Suppose sales over the Internet were indeed exempted from taxes—what would the effects be? A non-profit organization called the Center on Budget and Policy Priorities—which can probably play economist better than I—predicted in a May 12 news report that the affluent will benefit and the poor will suffer. Since affluent consumers have more access to the Internet and more knowledge about how to use it, they’ll make purchases without paying taxes. The burden of funding government will shift to the have-nots.

But wait! That’s not the end of the story for local governments. Now I get to wield the dismal science. If low-income residents are making all their old-fashioned Second-Wave purchases through local retail stores, won’t their communities maintain their current government revenues? It’s the communities with lots of affluent Internet-surfing consumers that will see a decline in public funding.

To make policy we must be willing to make predictions. These are always risky, and require one to think in technical terms, economic terms, and legal terms all at once. None of us have been trained in all the relevant disciplines, so we must be willing to listen to each other’s speculations.

Richard Shaffer, who used to write for The Wall Street Journal, testified in House Commerce Committee hearings on April 30 that, “If electronic commerce, does, in fact, live up to its promise, it will bring new jobs and greater personal and corporate income tax revenue to the states and cities where it thrives.
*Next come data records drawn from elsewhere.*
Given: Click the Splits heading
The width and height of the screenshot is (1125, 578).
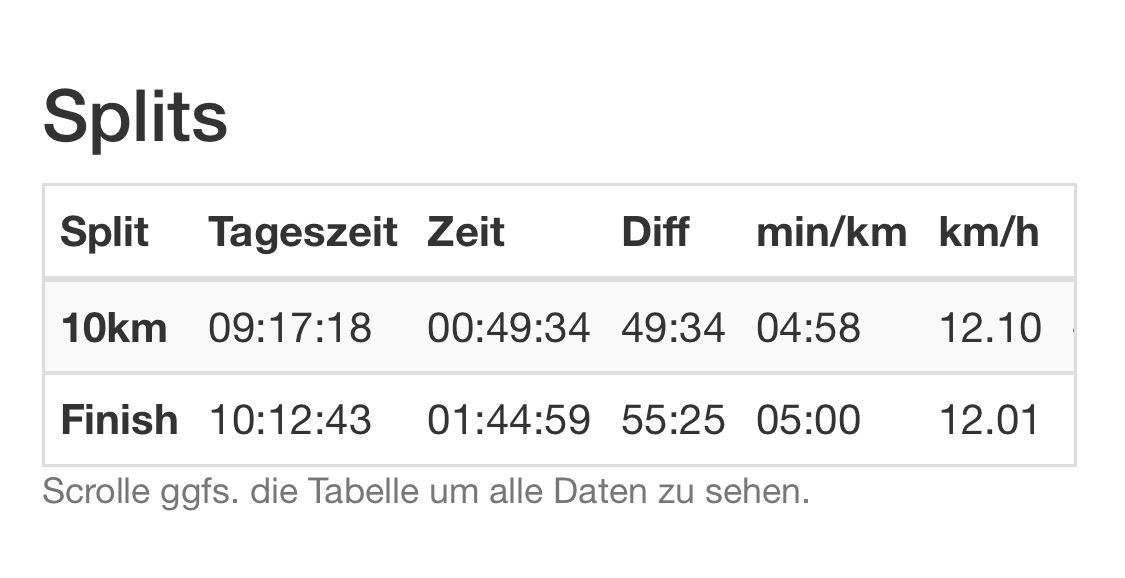Looking at the screenshot, I should pyautogui.click(x=135, y=118).
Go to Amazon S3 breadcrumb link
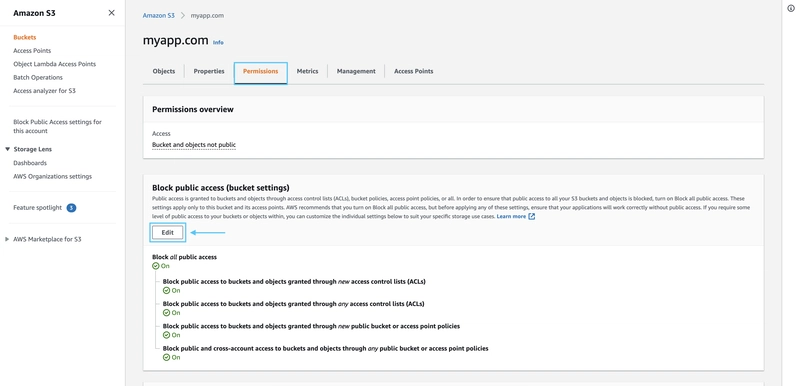 click(x=159, y=16)
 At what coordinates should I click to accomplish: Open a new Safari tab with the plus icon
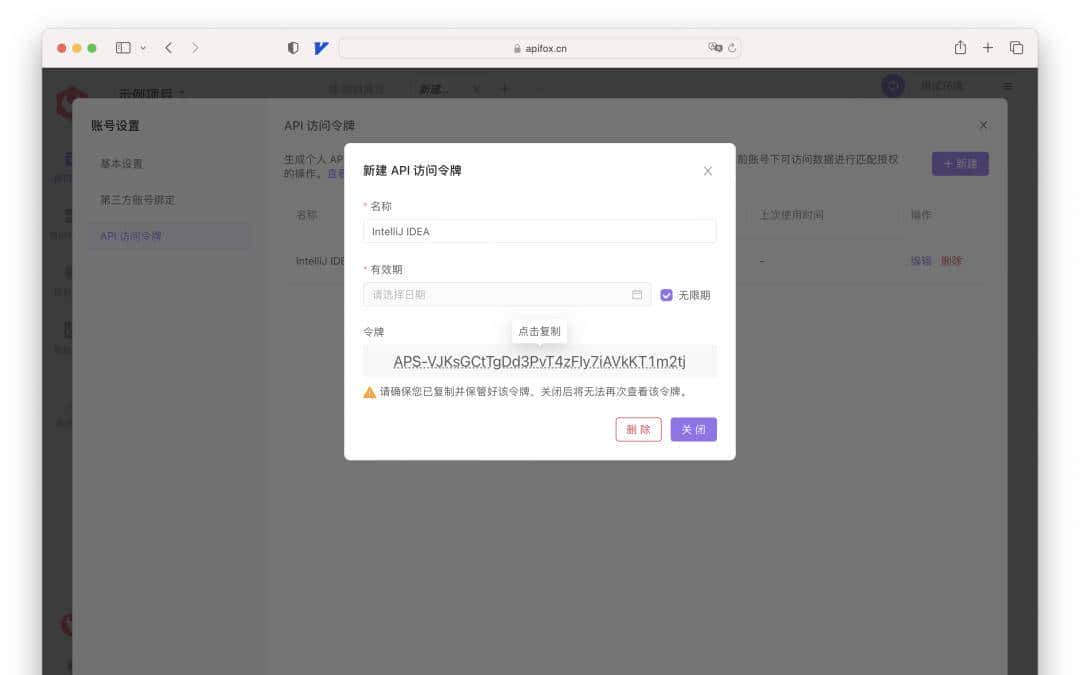pyautogui.click(x=987, y=47)
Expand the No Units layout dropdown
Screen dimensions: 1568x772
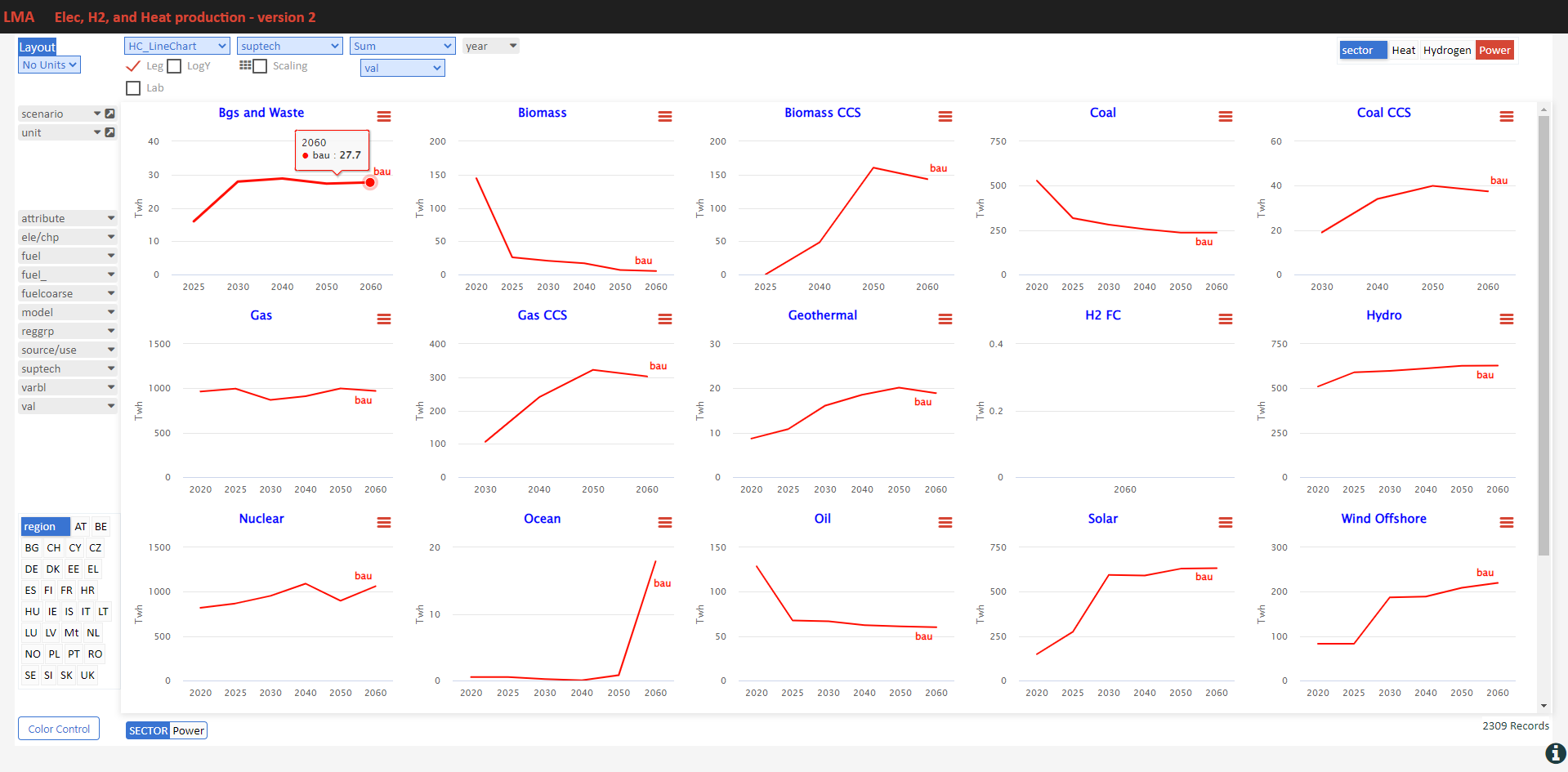point(49,65)
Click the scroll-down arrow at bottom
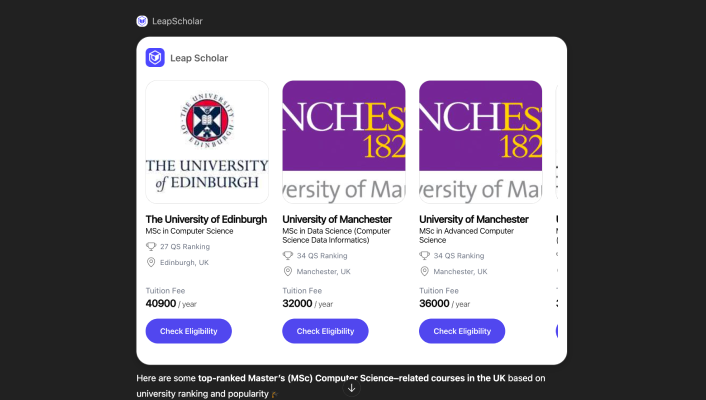Viewport: 706px width, 400px height. (352, 388)
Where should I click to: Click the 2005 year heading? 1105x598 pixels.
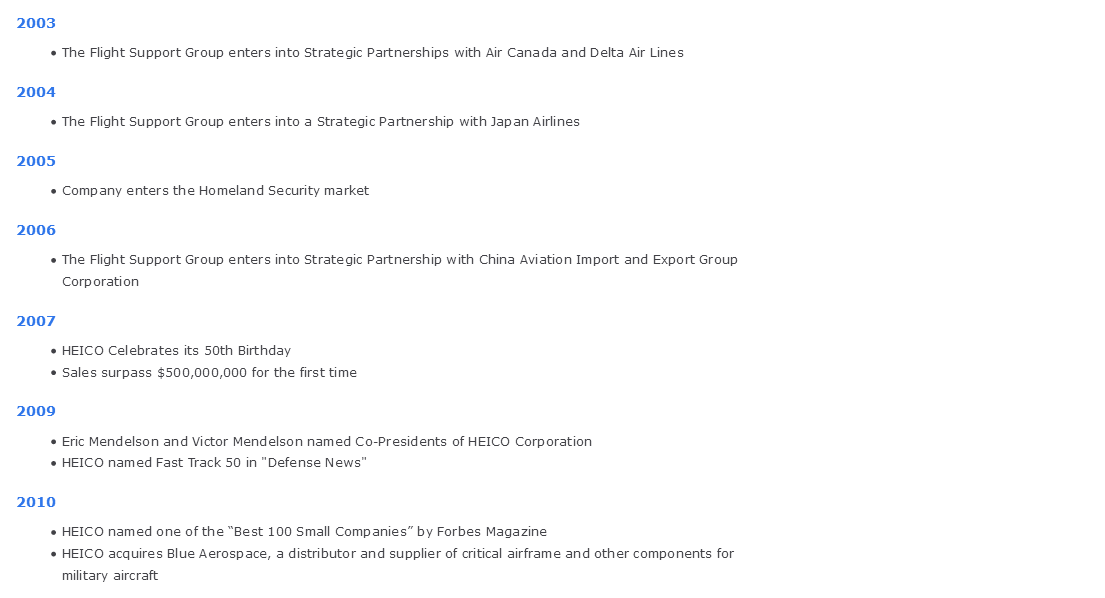(x=36, y=161)

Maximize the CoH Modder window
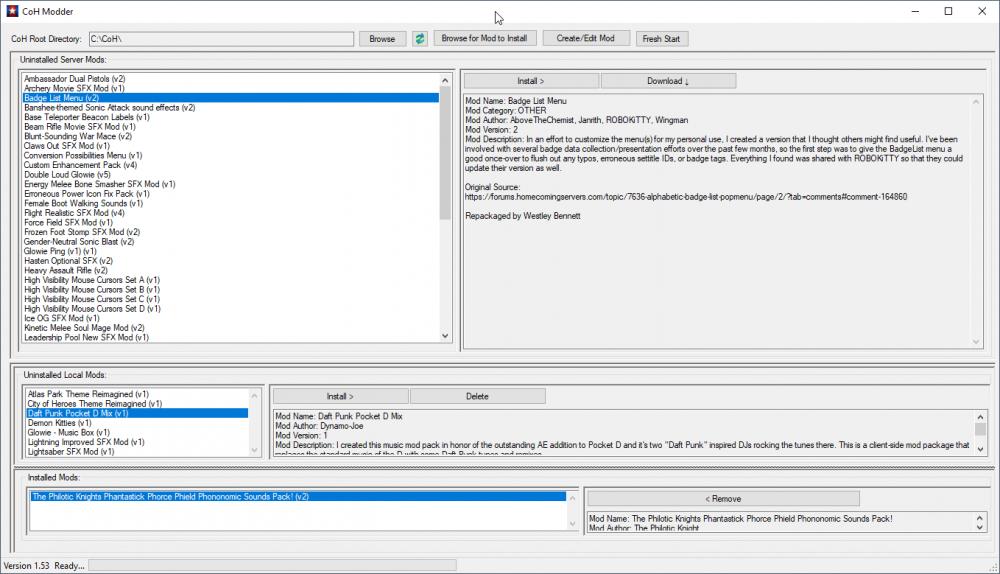coord(948,11)
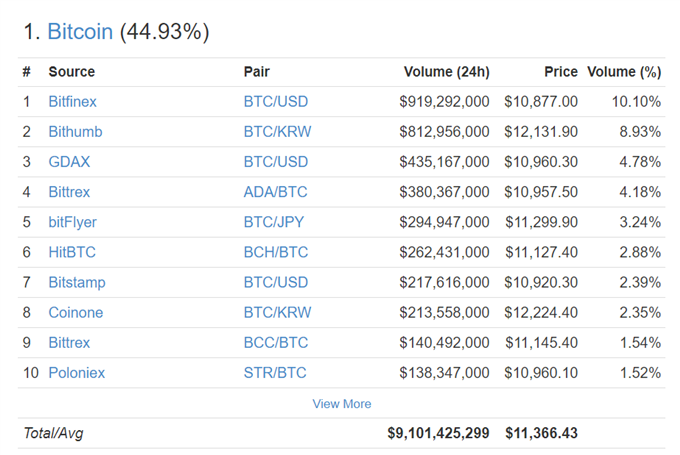Open the Bitcoin heading link
680x455 pixels.
point(80,32)
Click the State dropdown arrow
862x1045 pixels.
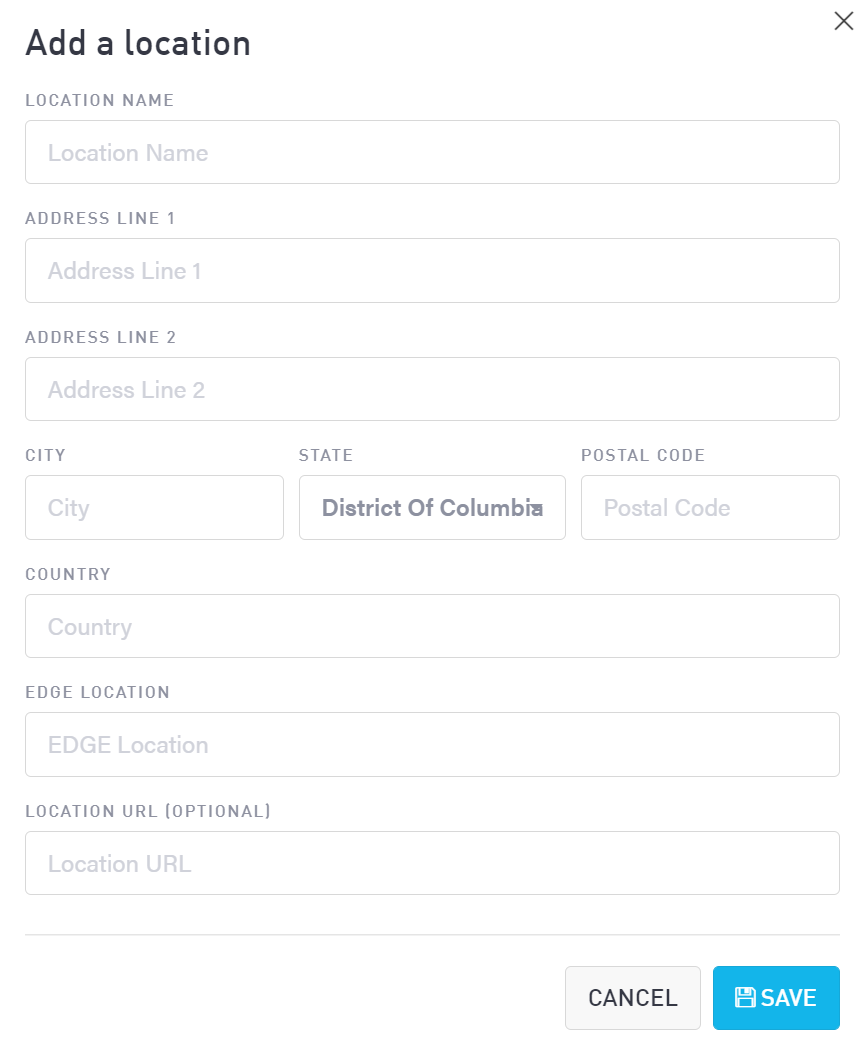(x=538, y=509)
Other states and cities, however, will lose the sales tax revenue that pays for schools, and roads, and police, unless local governments across the country can agree on a simple, fair way to tax goods and services ordered or delivered on the Internet.”

This thoughtful statement does not specify which communities will be winners and losers. Currently, mail order firms tend to find low-income rural communities with low rents, low taxes, and low standards of living. But that doesn’t mean the Internet will accentuate the trend.

To understand why, we must consider another widely-predicted trend: the push caused by information technology to consumer-driven, just-in-time manufacturing. According to some analysts, you will someday find yourself able to design the car you want right down to the number of dials on the dashboard. Your specifications will be zapped to assembly lines where workers put together a car with your name (perhaps literally) on it.

If the factory fills the order, taxes may be collected there—in a high-wage, unionized, urban community—rather than at mail-order houses of the past. The future depends on a multiplicity of choices made by businesses and governments, of course—and regulation may be part of the picture.

Taxation will probably end up a tiny revenue stream in the Niagara of Internet commerce. What scares many governments is the digital networks’ potential for money laundering and the evasion of both taxes and regulation.

I do not doubt that the Internet will facilitate such evasion, but the rich and powerful seem to be doing pretty well without it. Just look at the revelations trickling out of donations to the major political parties from national and international sources.

Drug money is another example where international finance is already quite propitious for criminals. On May 19 it was reported that U.S. law enforcement arrested 180 people involved in drug money, including bankers at 12 of the 19 largest Mexican banks.

While the federal officials congratulate themselves over their confiscation of a piddling 150 million dollars, the April 1998 issue of Current History reports that Mexico’s drug revenues in 1994 were 30 billion dollars. Even that’s dwarfed by money laundering in East Asia, estimated at 500 to 750 billion dollars a year.

So I can’t see how the Internet can improve on the old-boy network and financial transfer system already in place, so far as criminal transactions go. Internet transactions and digital cash, though, could help ordinary citizens make cheaper purchases and protect their privacy while they’re at it.

And while I don’t expect my economic predictions to win me the big Norwegian jackpot, I hope I’ve shown that the public can make choices. It’s part of government’s role to make regulations that ensure the technological boon is fairly shared.